Study sponsor Pfizer recently announced the launch of a phase 3 trial in patients with Duchenne muscular dystrophy.
One-year data from an early phase clinical trial (NCT03362502) in ambulatory patients with Duchenne muscular dystrophy (DMD) showed acceptable safety and good, increasing expression of mini-dystrophin, with trends toward functional improvement following treatment with fordadistrogenemovaparvovec (Pfizer).1
The findings were presented by Russell J. Butterfield, MD, of the University of Utah School of Medicine, at the 2022 American Society of Gene and Cell Therapy Annual Meeting, taking place May 16-19, 2022 in Washington, DC.
The investigational gene replacement therapy was previously the subject of a clinical hold placed by the FDA following a fatal serious adverse event in a nonambulatory participant in December 2021. Following the event, THE FDA completed data and protocol amendment reviews and received more information from Pfizer regarding the potency assay.
The clinical hold on the investigational new drug application was lifted in late April 2022, paving the way for Pfizer to restart its global phase 3 clinical trial (CIFFREO; NCT04281485) of the treatment now with a protocol amendment that includes a 7-day hospitalization period for close monitoring following administration of the therapy.2
Among the ambulatory cohort in the phase 1b trial, 19 participants (median age, 8.8 years) with a baseline median North Star Ambulatory Assessment (NSAA) total score of 27 who were on a stable, daily corticosteroid regimen received a single intravenous infusion of fordadistrogenemovaparvovec (n=3 low-dose; n=16 high-dose).

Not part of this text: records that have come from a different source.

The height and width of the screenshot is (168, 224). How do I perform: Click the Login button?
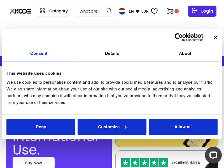pyautogui.click(x=202, y=11)
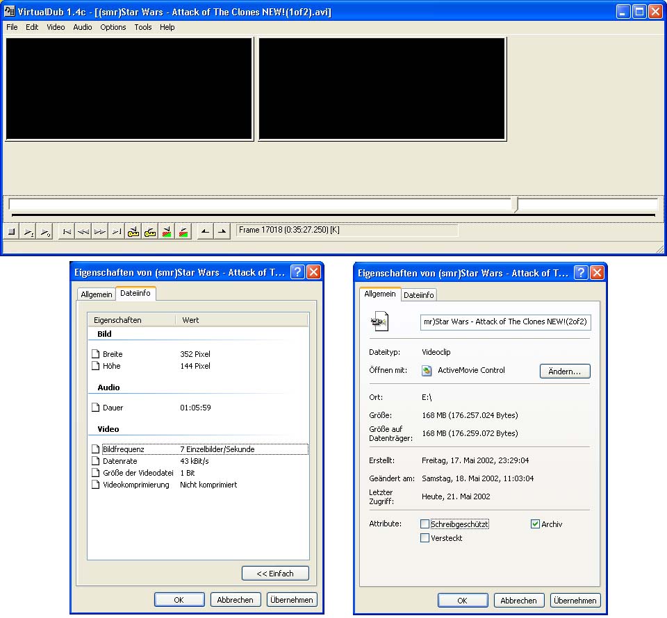Click the Ändern... button

564,371
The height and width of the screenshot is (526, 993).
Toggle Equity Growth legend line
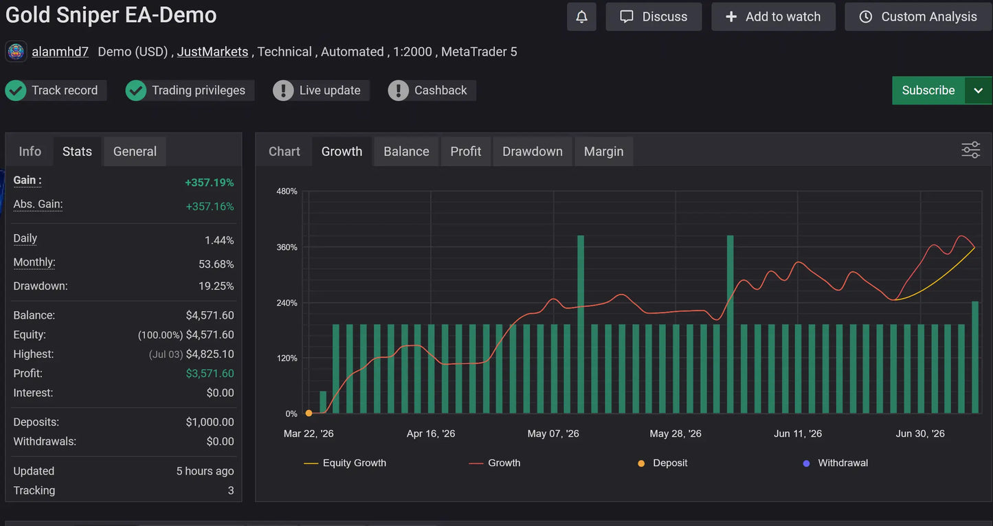[345, 463]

Three treatment-related adverse events were reported: dehydration, acute kidney injury, and thrombocytopenia, all of which resolved within 15 days. Among those in the high-dose group, mean dystrophin/mini-dystrophin levels were 22% and 40% of normal at 2 and 12-month follow-up, respectively, as measured by liquid chromatography-mass spectrometry. In addition, dystrophin-positive fibers, as measured with immunofluorescence, were 39% and 62% at 2 and 12 months follow-up.

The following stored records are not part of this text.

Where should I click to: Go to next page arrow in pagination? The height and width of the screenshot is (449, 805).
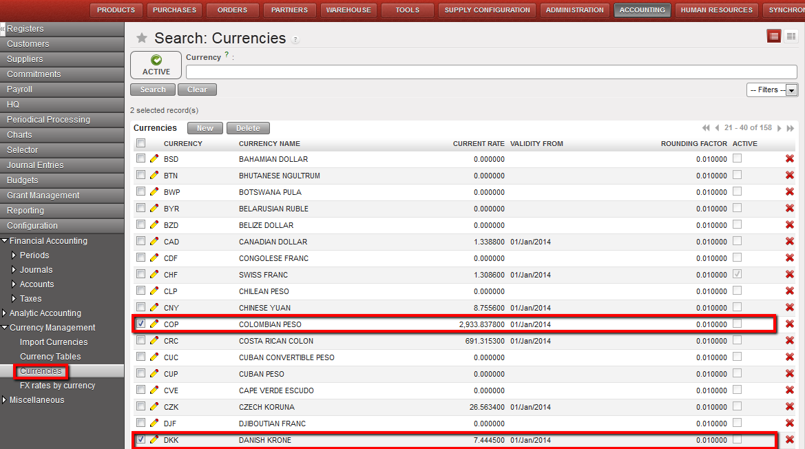click(780, 128)
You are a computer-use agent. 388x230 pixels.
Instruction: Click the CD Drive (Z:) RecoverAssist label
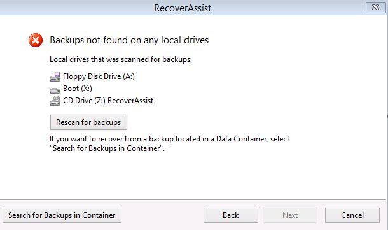point(108,101)
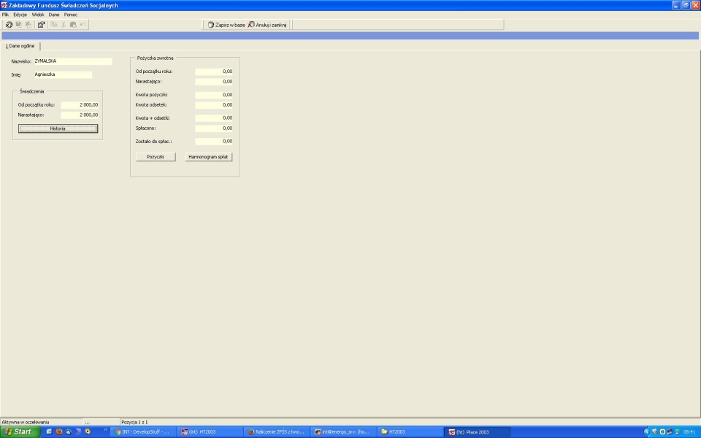This screenshot has height=438, width=701.
Task: Open the Pomoc menu
Action: tap(71, 15)
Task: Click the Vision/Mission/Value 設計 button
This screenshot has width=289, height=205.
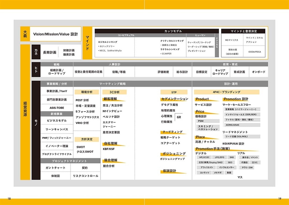Action: pyautogui.click(x=55, y=34)
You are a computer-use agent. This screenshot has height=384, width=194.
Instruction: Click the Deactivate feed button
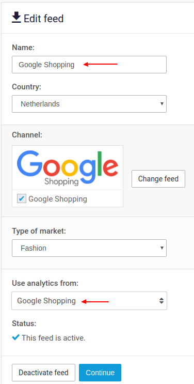coord(43,373)
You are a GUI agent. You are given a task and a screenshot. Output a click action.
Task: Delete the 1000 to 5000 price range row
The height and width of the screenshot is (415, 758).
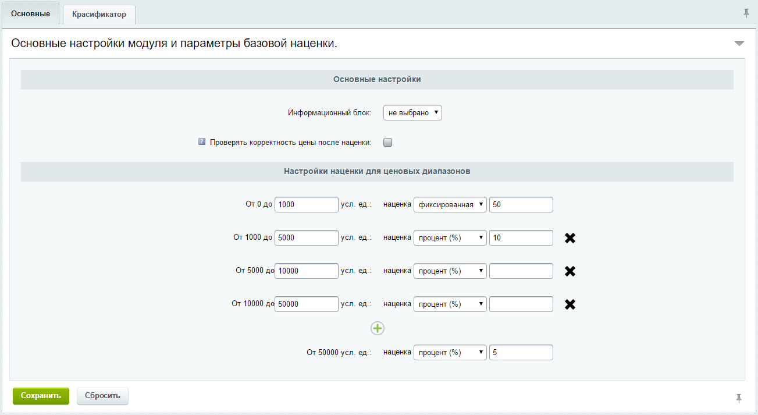pos(570,238)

Compared with an external placebo cohort (N=66), who were matched in age, weight, baseline function, and steroid use, a trend towards functional improvement was observed at 1-year post-dosing, including a median 1-point improvement on NSAA compared with a 4-point decline in the control group (P <.005). Other functional end point observations were a median 1-point decline in the treatment group compared with a 23-point decline in the control group on 6 minute walking distance; .02 decline in 4 stair climb velocity compared with a .06 decline in controls; and a median 6-point improvement in percent predicted forced vital capacity in the treatment group compared with a 1.4-point decline in controls.
The findings support the advancement of the program into phase 3, for which Pfizer recently announced that it plans to open its US sites, in line with the go-ahead received from other regulatory authorities in the United Kingdom, Canada, Taiwan, Spain, and Belgium, with nearly all sites of the CIFFREO clinical trial open by the end of June 2022.